Alle Arburg-Spritzgießmaschinen lassen sich zudem mit einem digitalen Typenschild versehen. Durch Scannen des QR-Codes können zahlreiche Informationen rund um die Maschine abgerufen werden, inklusive Transportvorschriften und Bedienungsanleitungen. Mit all diesen Features zeigt Arburg, wie einfach Digitalisierung alle Bereiche des Spritzgießens intelligent und kundenorientiert unterstützt und verbindet.


Modulare Bibliothek

Mit modernsten digitalen Lösungen, passend zu den jeweiligen Anforderungen und Prozessen eines Unternehmens, treibt auch die WITTMANN Gruppe die Digitale Transformation ihrer Kunden voran und zählt damit zu den Top-Playern am Markt.

„Der Schlüssel für eine möglichst durchgängige Digitalisierung und Vernetzung aller Systeme liegt im modularen Aufbau der Lösungen. Wie bei den Produktionsanlagen gilt es, auch bei der Digitalisierung die Systeme exakt auf die Anforderungen zuzuschneiden“, erklärt Michael Wittmann, Geschäftsführer der WITTMANN Gruppe, deren Ansatz.

Mit „Wittmann 4.0“ verfügt die WITTMANN Gruppe über eine modulare Bibliothek, die zahlreiche Industrie-4.0-Technologien für eine Smart Factory umfasst.


Smart Machine

Digitalisierung beginnt auf der Ebene einzelner Maschinen. Oft lassen sich hier bereits mit geringem Investment große Vorteile erzielen. Assistenzsysteme sind in der Lage, qualitätskritische Prozessparameter kontinuierlich zu analysieren, Abweichungen in Bruchteilen einer Sekunde zu erkennen und noch im selben Zyklus auszutarieren. Auf diese Weise wird auch bei Schwankungen in den Umgebungsbedingungen, in den Betriebsmitteln oder im Rohmaterial ein stabiler Prozess und eine konstant hohe Qualität erreicht. Damit leisten die Assistenzsysteme auch einen Beitrag zur Nachhaltigkeit, denn der Energie- und Rohmaterialeinsatz wird reduziert.

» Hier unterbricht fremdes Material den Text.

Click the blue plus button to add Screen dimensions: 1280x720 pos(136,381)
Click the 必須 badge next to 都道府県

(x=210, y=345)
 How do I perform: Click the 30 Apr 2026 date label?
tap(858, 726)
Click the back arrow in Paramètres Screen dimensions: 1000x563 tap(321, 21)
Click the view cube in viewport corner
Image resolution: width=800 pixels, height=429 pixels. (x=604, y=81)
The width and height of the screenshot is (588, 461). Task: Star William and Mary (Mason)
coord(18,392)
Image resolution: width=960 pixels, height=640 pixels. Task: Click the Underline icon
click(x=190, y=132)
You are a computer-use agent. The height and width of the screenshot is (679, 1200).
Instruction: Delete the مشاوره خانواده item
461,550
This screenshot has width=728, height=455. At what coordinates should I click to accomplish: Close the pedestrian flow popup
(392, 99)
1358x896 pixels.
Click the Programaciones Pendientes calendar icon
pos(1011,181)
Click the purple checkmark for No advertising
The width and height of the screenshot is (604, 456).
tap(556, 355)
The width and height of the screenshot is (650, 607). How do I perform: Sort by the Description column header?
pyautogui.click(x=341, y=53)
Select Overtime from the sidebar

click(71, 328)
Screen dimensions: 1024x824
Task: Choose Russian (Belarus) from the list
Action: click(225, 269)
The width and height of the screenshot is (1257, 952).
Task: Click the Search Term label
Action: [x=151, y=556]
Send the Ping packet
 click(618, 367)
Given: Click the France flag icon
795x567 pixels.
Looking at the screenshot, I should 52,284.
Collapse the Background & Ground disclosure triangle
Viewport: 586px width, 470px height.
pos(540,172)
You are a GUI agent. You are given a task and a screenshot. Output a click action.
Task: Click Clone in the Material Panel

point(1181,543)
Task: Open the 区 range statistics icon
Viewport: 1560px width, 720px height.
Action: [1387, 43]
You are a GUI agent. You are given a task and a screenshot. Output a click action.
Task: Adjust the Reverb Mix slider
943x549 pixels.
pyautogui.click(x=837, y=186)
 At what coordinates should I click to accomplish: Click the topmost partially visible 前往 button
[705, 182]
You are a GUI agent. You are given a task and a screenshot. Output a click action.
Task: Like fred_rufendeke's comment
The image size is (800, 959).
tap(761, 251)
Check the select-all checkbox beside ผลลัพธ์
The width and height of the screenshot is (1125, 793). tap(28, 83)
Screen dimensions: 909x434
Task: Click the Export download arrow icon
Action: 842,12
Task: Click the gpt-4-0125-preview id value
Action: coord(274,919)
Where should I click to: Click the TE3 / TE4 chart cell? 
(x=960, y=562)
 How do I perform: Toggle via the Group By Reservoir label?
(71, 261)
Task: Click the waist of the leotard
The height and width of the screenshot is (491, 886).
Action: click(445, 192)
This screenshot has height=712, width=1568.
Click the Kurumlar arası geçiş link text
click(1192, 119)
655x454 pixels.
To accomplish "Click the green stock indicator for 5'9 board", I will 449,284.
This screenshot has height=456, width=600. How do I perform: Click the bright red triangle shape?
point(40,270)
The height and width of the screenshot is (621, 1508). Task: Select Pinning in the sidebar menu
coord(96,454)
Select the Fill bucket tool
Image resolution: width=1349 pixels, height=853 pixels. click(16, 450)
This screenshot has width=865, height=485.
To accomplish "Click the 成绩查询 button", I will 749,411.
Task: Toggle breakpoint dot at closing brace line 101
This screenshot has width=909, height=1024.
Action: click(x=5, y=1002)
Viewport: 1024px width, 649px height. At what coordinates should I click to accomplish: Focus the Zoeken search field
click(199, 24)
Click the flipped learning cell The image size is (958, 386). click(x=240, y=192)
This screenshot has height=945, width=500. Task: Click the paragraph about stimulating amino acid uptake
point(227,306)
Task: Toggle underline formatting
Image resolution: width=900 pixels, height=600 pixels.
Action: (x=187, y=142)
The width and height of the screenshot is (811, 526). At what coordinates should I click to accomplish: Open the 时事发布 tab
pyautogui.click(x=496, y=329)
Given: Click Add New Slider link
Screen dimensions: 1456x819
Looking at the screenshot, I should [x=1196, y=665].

Die Produktion spricht OPC UA

Standardisierte Schnittstellen und Kommunikationsprotokolle wie OPC UA ermöglichen es, alle Komponenten einer Produktionszelle miteinander zu verbinden. Auf diese Weise tauschen Spritzgießmaschine, Roboter, Peripherie und weitere Systeme Informationen aus, um ihre Arbeitsabläufe aufeinander abzustimmen. Das Ergebnis ist eine höhere Gesamteffizienz. Ein weiteres Feature von „Wittmann 4.0“ ist Plug & Produce, wie Michael Wittmann beschreibt:

„Dank digitalem Werkzeugdatenblatt sind der Maschine schon beim zweiten Mal Rüsten die Werkzeugdaten bekannt und sie stellt die hinterlegten Prozessparameter ein – und das nicht nur an der Spritzgießmaschine, sondern auch am Roboter und an allen beteiligten Peripheriegeräten. Die Rüstzeiten werden dadurch stark verkürzt und die Produktivzeit der Arbeitszelle erhöht.“

Den Maschinenpark im Blick

Mit einem eigenen, gezielt für die Spritzgießindustrie entwickelten MES geht die WITTMANN Gruppe in Sachen Integration noch einen Schritt weiter. „Temi+“ ermöglicht die besonders einfache und intuitive Vernetzung über den gesamten Maschinenpark sowie die Integration in angrenzende Unternehmensbereiche wie Logistik oder Beschaffung. Die erfassten Daten können direkt mit dem ERP synchronisiert werden, um die Produktionsprozesse in Echtzeit zu kontrollieren, Kapazitäten und Ressourcen effizient zu planen und die Produktionsdaten aussagekräftig zu analysieren. Auf diese Weise sorgt das MES für Transparenz und liefert betriebswirtschaftlich relevante KPIs.


KI wird zum Gamechanger

WITTMANN setzt auch stark auf digitale Serviceprodukte. Über den Webservice bietet das Unternehmen orts- und zeitunabhängig Zugang zu gebündeltem Expertenwissen.

„Rund 70 Prozent aller eingehenden technischen Aufgabenstellungen bei Spritzgießmaschinen lassen sich per Fernzugriff lösen. Mit ‚AIM4Help‘ wird Künstliche Intelligenz als wissensbasiertes Expertensystem für technische Anfragen und das Trouble Shooting eingesetzt“, sagt Wittmann.

Das Tool wird über ein Webportal zur Verfügung gestellt und unterstützt beispielsweise bei Werkzeugeinstellungen oder der Ablaufprogrammierung für Roboter. Trainiert wird die KI mit Dokumentationen, technischen Unterlagen und Fehleranalysen, die WITTMANN über die gesamte Unternehmenshistorie angelegt hat.